*Page text*:
Arundhati Roy: There was a Hardtalk once, I believe, between some BBC guy obviously, and a Palestinian activist. He was asking questions like this—“Do you believe in killing children?”—and any question he asked, the Palestinian just said, “Ariel Sharon is a war criminal.” Once, I was on The Charlie Rose Show. Well, I was invited to be on The Charlie Rose Show. He said, “Tell me, Arundhati Roy, do you believe that India should have nuclear weapons?” So I said, “I don’t think India should have nuclear weapons. I don’t think Israel should have nuclear weapons. I don’t think the United States should have nuclear weapons.” “No, I asked you do you believe that India should have nuclear weapons.” I answered exactly the same thing. About four times… They never aired it!

Guernica: How old were you when you first became aware of the power of words?

*Source material*:
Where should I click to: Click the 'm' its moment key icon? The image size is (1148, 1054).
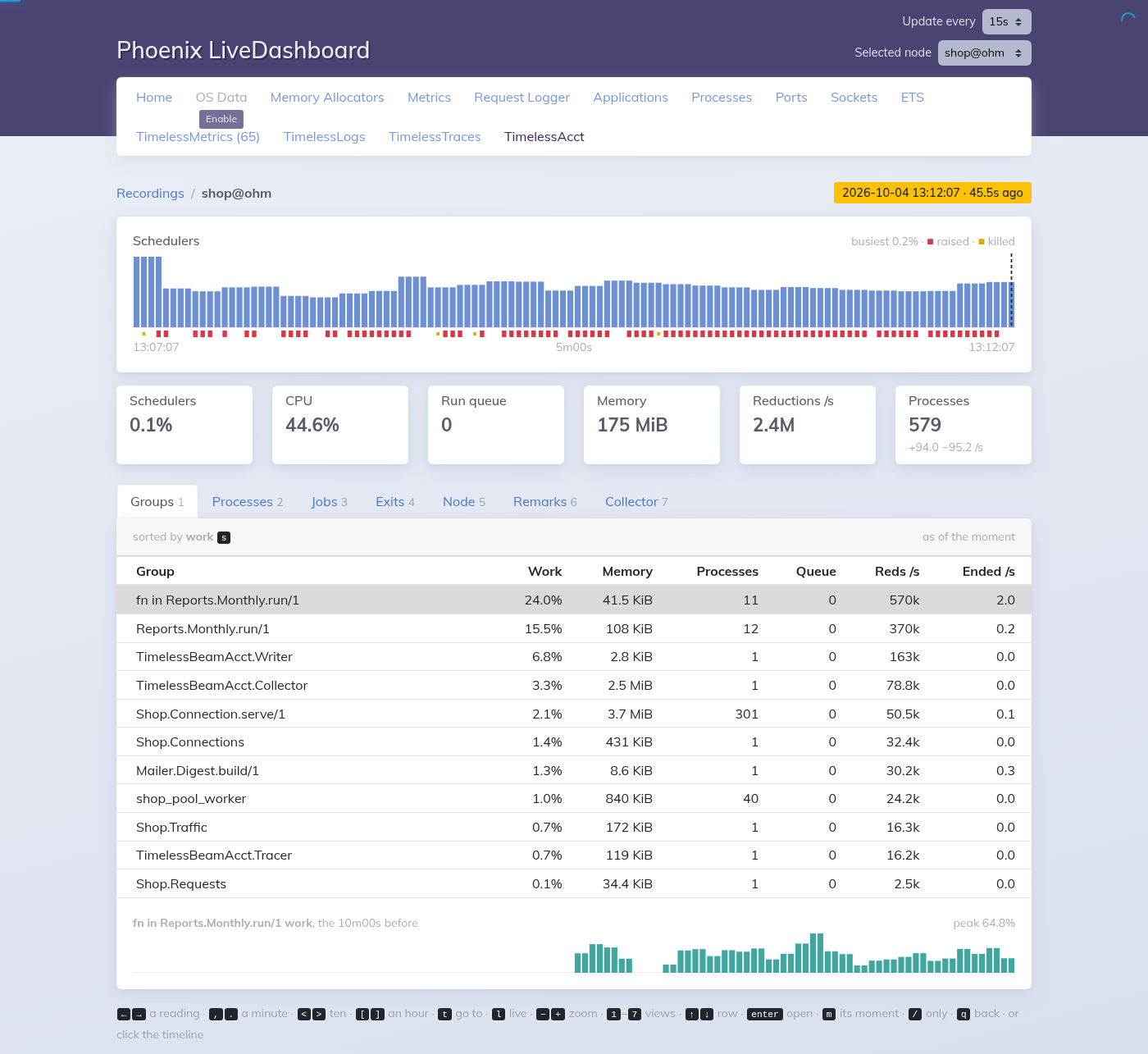829,1015
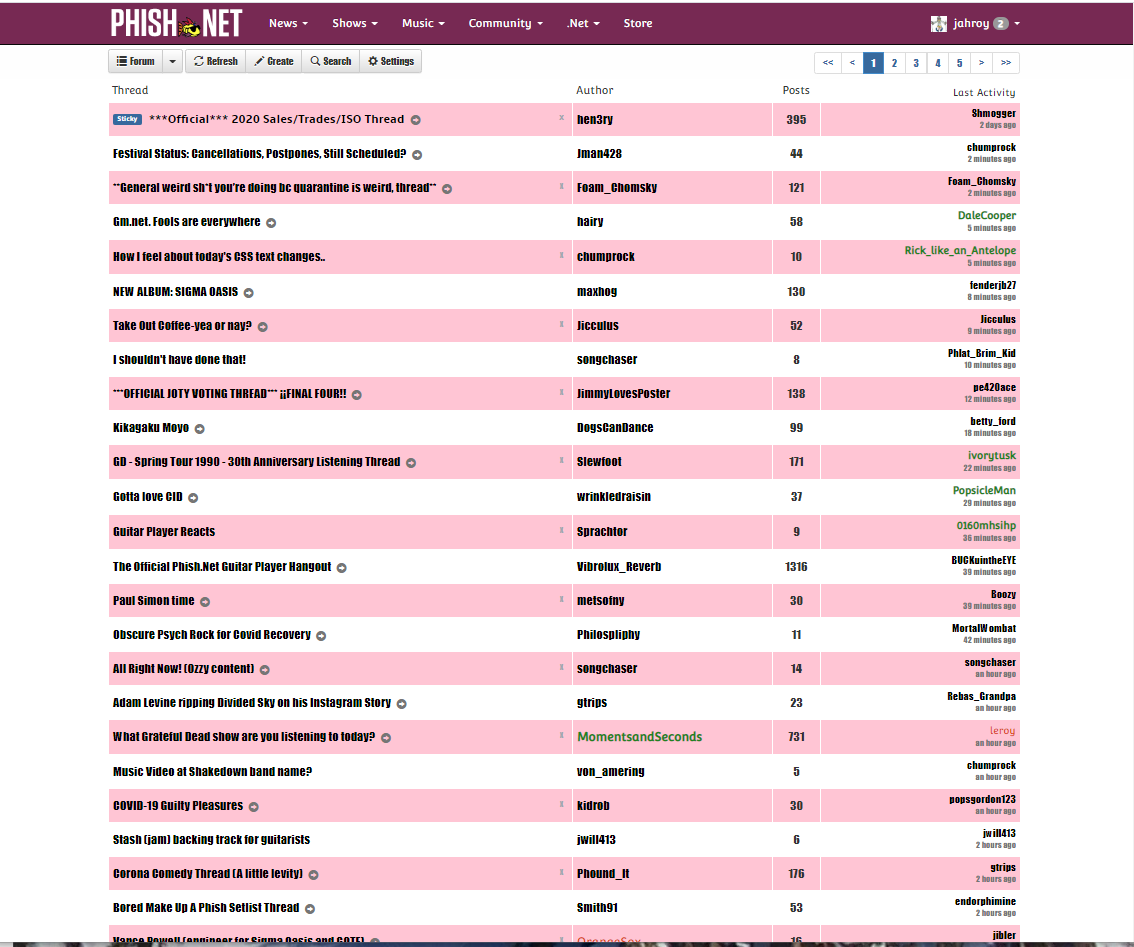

*Objective*:
Please extract the stretch from "Arundhati Roy: There" through "never aired it!" in the Arundhati Roy interview, word for word.

*Finished answer*:
Arundhati Roy: There was a Hardtalk once, I believe, between some BBC guy obviously, and a Palestinian activist. He was asking questions like this—“Do you believe in killing children?”—and any question he asked, the Palestinian just said, “Ariel Sharon is a war criminal.” Once, I was on The Charlie Rose Show. Well, I was invited to be on The Charlie Rose Show. He said, “Tell me, Arundhati Roy, do you believe that India should have nuclear weapons?” So I said, “I don’t think India should have nuclear weapons. I don’t think Israel should have nuclear weapons. I don’t think the United States should have nuclear weapons.” “No, I asked you do you believe that India should have nuclear weapons.” I answered exactly the same thing. About four times… They never aired it!